Los vinos para ESPIRITU DE ARGENTINA provienen de superficies vitícolas seleccionadas de la región de Mendoza. Éstas ofrecen unas condiciones ideales para el cultivo de vinos de alta calidad, pues más de 300 días de sol al año y unos suelos ricos en minerales miman las cepas. El segundo factor decisivo para los extraordinarios vinos argentinos es la situación geográfica: la cordillera de los Andes, en el oeste de la provincia de Mendoza, que se erige cual muralla de hasta 7000 m de altitud directamente detrás de las regiones vinícolas, provoca la precipitación de las masas de aire húmedas del Pacífico en el margen occidental y origina un clima continental semidesértico de la región, muy propicio para las cepas y uvas.
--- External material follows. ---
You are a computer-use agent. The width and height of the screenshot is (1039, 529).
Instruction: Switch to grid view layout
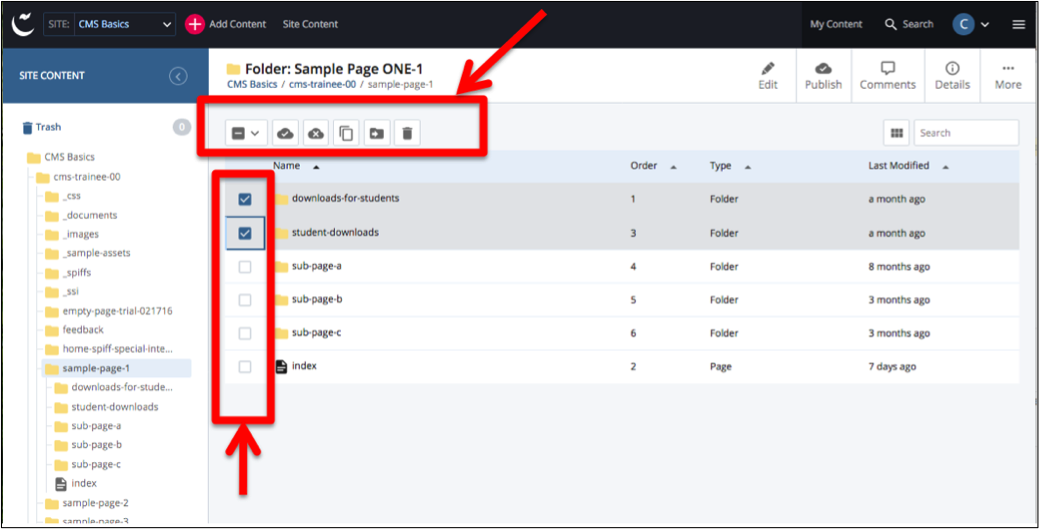(x=897, y=133)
Grandes diferencias de temperatura durante el año y entre día y noche garantizan un alto potencial de azúcar de las uvas y un crecimiento sano de las cepas. Las frescas noches de verano favorecen especialmente el desarrollo de los aromas en las uvas. Las escasas precipitaciones anuales requieren un riego artificial de las cepas, pero para ello se aprovecha el agua de deshielo, que desciende de los Andes y recorre las laderas de cultivo y enriquece el abastecimiento con importantes minerales.